◆ WORK INSTRUCTIONS ◆
Present the listing below as a Markdown table with two columns, Number and Text, putting each line in its own numbered row and leaving out blank lines.

── EXERCISE MATERIALS ──

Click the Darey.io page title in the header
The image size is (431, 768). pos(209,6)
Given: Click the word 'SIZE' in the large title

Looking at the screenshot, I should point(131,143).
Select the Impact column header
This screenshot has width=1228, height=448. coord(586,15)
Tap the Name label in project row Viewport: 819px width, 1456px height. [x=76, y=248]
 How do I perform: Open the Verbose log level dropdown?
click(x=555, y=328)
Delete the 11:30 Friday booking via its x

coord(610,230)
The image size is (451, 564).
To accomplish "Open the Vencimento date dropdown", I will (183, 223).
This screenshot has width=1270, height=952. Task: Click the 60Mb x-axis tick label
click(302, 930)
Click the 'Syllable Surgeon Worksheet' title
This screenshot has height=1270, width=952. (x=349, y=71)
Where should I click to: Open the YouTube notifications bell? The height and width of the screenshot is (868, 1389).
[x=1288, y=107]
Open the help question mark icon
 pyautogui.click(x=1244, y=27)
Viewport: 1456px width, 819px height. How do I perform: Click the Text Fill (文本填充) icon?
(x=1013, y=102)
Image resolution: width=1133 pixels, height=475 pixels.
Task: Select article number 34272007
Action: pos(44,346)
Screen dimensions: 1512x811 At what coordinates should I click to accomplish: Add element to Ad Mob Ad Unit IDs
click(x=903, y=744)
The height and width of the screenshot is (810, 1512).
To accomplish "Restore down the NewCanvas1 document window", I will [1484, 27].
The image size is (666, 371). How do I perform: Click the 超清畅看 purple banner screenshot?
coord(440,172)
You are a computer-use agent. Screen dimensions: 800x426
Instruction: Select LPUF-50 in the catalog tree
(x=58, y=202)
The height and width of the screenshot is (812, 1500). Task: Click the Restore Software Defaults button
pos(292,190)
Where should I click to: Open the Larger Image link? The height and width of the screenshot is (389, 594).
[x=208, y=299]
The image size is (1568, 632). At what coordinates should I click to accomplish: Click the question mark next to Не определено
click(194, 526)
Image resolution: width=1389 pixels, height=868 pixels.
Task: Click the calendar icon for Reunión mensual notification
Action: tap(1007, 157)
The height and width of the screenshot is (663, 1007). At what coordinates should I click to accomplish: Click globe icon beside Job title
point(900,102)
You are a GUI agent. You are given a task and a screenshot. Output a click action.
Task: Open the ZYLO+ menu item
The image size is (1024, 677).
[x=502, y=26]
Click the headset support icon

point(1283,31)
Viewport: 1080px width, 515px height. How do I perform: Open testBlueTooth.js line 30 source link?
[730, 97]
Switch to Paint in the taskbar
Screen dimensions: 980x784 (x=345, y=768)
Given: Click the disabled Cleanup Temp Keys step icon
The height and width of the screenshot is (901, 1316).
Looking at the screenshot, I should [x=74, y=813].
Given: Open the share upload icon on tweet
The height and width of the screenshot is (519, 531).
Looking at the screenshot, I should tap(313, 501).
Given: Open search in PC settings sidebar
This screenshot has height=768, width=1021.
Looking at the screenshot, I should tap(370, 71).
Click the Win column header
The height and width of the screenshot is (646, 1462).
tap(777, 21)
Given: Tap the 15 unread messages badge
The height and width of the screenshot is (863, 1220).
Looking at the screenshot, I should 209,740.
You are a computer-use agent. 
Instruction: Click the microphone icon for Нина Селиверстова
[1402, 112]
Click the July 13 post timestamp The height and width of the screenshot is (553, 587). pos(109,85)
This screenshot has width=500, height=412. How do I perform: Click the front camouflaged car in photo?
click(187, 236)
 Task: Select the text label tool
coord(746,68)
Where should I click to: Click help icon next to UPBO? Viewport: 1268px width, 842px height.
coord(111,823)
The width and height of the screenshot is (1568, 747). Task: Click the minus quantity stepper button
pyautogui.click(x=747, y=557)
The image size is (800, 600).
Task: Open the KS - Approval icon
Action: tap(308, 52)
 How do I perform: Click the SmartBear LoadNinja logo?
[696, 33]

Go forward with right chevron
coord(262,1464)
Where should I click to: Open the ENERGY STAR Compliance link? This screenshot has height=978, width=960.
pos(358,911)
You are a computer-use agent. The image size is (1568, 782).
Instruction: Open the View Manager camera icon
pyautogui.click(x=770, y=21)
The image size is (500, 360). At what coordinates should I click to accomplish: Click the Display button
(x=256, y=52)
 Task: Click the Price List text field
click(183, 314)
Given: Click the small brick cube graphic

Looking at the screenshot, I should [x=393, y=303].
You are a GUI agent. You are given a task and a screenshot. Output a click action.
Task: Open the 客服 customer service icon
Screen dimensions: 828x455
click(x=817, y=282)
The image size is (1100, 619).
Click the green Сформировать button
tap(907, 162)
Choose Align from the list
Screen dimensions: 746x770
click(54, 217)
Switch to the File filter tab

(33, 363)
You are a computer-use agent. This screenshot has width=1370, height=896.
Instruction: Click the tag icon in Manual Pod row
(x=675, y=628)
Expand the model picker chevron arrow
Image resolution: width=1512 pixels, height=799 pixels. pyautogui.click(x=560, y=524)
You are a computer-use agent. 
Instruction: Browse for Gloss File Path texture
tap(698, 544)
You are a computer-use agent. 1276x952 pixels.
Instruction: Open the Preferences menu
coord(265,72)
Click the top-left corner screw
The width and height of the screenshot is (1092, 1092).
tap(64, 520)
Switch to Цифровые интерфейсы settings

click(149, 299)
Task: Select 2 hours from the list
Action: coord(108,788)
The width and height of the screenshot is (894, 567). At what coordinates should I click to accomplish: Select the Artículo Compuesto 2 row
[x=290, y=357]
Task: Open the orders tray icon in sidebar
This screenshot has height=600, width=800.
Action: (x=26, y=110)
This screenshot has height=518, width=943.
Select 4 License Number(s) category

───

◆ RESPONSE TO THE EXERCISE ◆
| Number | Text |
|---|---|
| 1 | Click the Darey.io page title in the header |
| 2 | The image size is (431, 768). pos(209,6) |
| 3 | Given: Click the word 'SIZE' in the large title |
| 4 | Looking at the screenshot, I should point(131,143). |
| 5 | Select the Impact column header |
| 6 | This screenshot has width=1228, height=448. coord(586,15) |
| 7 | Tap the Name label in project row Viewport: 819px width, 1456px height. [x=76, y=248] |
| 8 |  How do I perform: Open the Verbose log level dropdown? |
| 9 | click(x=555, y=328) |
| 10 | Delete the 11:30 Friday booking via its x |
| 11 | coord(610,230) |
| 12 | The image size is (451, 564). |
| 13 | To accomplish "Open the Vencimento date dropdown", I will (183, 223). |
| 14 | This screenshot has width=1270, height=952. Task: Click the 60Mb x-axis tick label |
| 15 | click(302, 930) |
| 16 | Click the 'Syllable Surgeon Worksheet' title |
| 17 | This screenshot has height=1270, width=952. (x=349, y=71) |
| 18 | Where should I click to: Open the YouTube notifications bell? The height and width of the screenshot is (868, 1389). |
| 19 | [x=1288, y=107] |
| 20 | Open the help question mark icon |
| 21 |  pyautogui.click(x=1244, y=27) |
| 22 | Viewport: 1456px width, 819px height. How do I perform: Click the Text Fill (文本填充) icon? |
| 23 | (x=1013, y=102) |
| 24 | Image resolution: width=1133 pixels, height=475 pixels. |
| 25 | Task: Select article number 34272007 |
| 26 | Action: pos(44,346) |
| 27 | Screen dimensions: 1512x811 At what coordinates should I click to accomplish: Add element to Ad Mob Ad Unit IDs |
| 28 | click(x=903, y=744) |
| 29 | The height and width of the screenshot is (810, 1512). |
| 30 | To accomplish "Restore down the NewCanvas1 document window", I will [1484, 27]. |
| 31 | The image size is (666, 371). How do I perform: Click the 超清畅看 purple banner screenshot? |
| 32 | coord(440,172) |
| 33 | You are a computer-use agent. Screen dimensions: 800x426 |
| 34 | Instruction: Select LPUF-50 in the catalog tree |
| 35 | (x=58, y=202) |
| 36 | The height and width of the screenshot is (812, 1500). Task: Click the Restore Software Defaults button |
| 37 | pos(292,190) |
| 38 | Where should I click to: Open the Larger Image link? The height and width of the screenshot is (389, 594). |
| 39 | [x=208, y=299] |
| 40 | The image size is (1568, 632). At what coordinates should I click to accomplish: Click the question mark next to Не определено |
| 41 | click(194, 526) |
| 42 | Image resolution: width=1389 pixels, height=868 pixels. |
| 43 | Task: Click the calendar icon for Reunión mensual notification |
| 44 | Action: tap(1007, 157) |
| 45 | The height and width of the screenshot is (663, 1007). At what coordinates should I click to accomplish: Click globe icon beside Job title |
| 46 | point(900,102) |
| 47 | You are a GUI agent. You are given a task and a screenshot. Output a click action. |
| 48 | Task: Open the ZYLO+ menu item |
| 49 | The image size is (1024, 677). |
| 50 | [x=502, y=26] |
| 51 | Click the headset support icon |
| 52 | point(1283,31) |
| 53 | Viewport: 1080px width, 515px height. How do I perform: Open testBlueTooth.js line 30 source link? |
| 54 | [730, 97] |
| 55 | Switch to Paint in the taskbar |
| 56 | Screen dimensions: 980x784 (x=345, y=768) |
| 57 | Given: Click the disabled Cleanup Temp Keys step icon |
| 58 | The height and width of the screenshot is (901, 1316). |
| 59 | Looking at the screenshot, I should [x=74, y=813]. |
| 60 | Given: Open the share upload icon on tweet |
| 61 | The height and width of the screenshot is (519, 531). |
| 62 | Looking at the screenshot, I should tap(313, 501). |
| 63 | Given: Open search in PC settings sidebar |
| 64 | This screenshot has height=768, width=1021. |
| 65 | Looking at the screenshot, I should tap(370, 71). |
| 66 | Click the Win column header |
| 67 | The height and width of the screenshot is (646, 1462). |
| 68 | tap(777, 21) |
| 69 | Given: Tap the 15 unread messages badge |
| 70 | The height and width of the screenshot is (863, 1220). |
| 71 | Looking at the screenshot, I should 209,740. |
| 72 | You are a computer-use agent.  |
| 73 | Instruction: Click the microphone icon for Нина Селиверстова |
| 74 | [1402, 112] |
| 75 | Click the July 13 post timestamp The height and width of the screenshot is (553, 587). pos(109,85) |
| 76 | This screenshot has width=500, height=412. How do I perform: Click the front camouflaged car in photo? |
| 77 | click(187, 236) |
| 78 |  Task: Select the text label tool |
| 79 | coord(746,68) |
| 80 | Where should I click to: Click help icon next to UPBO? Viewport: 1268px width, 842px height. |
| 81 | coord(111,823) |
| 82 | The width and height of the screenshot is (1568, 747). Task: Click the minus quantity stepper button |
| 83 | pyautogui.click(x=747, y=557) |
| 84 | The image size is (800, 600). |
| 85 | Task: Open the KS - Approval icon |
| 86 | Action: tap(308, 52) |
| 87 |  How do I perform: Click the SmartBear LoadNinja logo? |
| 88 | [696, 33] |
| 89 | Go forward with right chevron |
| 90 | coord(262,1464) |
| 91 | Where should I click to: Open the ENERGY STAR Compliance link? This screenshot has height=978, width=960. |
| 92 | pos(358,911) |
| 93 | You are a computer-use agent. The image size is (1568, 782). |
| 94 | Instruction: Open the View Manager camera icon |
| 95 | pyautogui.click(x=770, y=21) |
| 96 | The image size is (500, 360). At what coordinates should I click to accomplish: Click the Display button |
| 97 | (x=256, y=52) |
| 98 |  Task: Click the Price List text field |
| 99 | click(183, 314) |
| 100 | Given: Click the small brick cube graphic |
| 101 | Looking at the screenshot, I should [x=393, y=303]. |
| 102 | You are a GUI agent. You are given a task and a screenshot. Output a click action. |
| 103 | Task: Open the 客服 customer service icon |
| 104 | Screen dimensions: 828x455 |
| 105 | click(x=817, y=282) |
| 106 | The image size is (1100, 619). |
| 107 | Click the green Сформировать button |
| 108 | tap(907, 162) |
| 109 | Choose Align from the list |
| 110 | Screen dimensions: 746x770 |
| 111 | click(54, 217) |
| 112 | Switch to the File filter tab |
| 113 | (33, 363) |
| 114 | You are a computer-use agent. This screenshot has width=1370, height=896. |
| 115 | Instruction: Click the tag icon in Manual Pod row |
| 116 | (x=675, y=628) |
| 117 | Expand the model picker chevron arrow |
| 118 | Image resolution: width=1512 pixels, height=799 pixels. pyautogui.click(x=560, y=524) |
| 119 | You are a computer-use agent.  |
| 120 | Instruction: Browse for Gloss File Path texture |
| 121 | tap(698, 544) |
| 122 | You are a computer-use agent. 1276x952 pixels. |
| 123 | Instruction: Open the Preferences menu |
| 124 | coord(265,72) |
| 125 | Click the top-left corner screw |
| 126 | The width and height of the screenshot is (1092, 1092). |
| 127 | tap(64, 520) |
| 128 | Switch to Цифровые интерфейсы settings |
| 129 | click(149, 299) |
| 130 | Task: Select 2 hours from the list |
| 131 | Action: coord(108,788) |
| 132 | The width and height of the screenshot is (894, 567). At what coordinates should I click to accomplish: Select the Artículo Compuesto 2 row |
| 133 | [x=290, y=357] |
| 134 | Task: Open the orders tray icon in sidebar |
| 135 | This screenshot has height=600, width=800. |
| 136 | Action: (x=26, y=110) |
| 137 | This screenshot has height=518, width=943. |
| 138 | Select 4 License Number(s) category |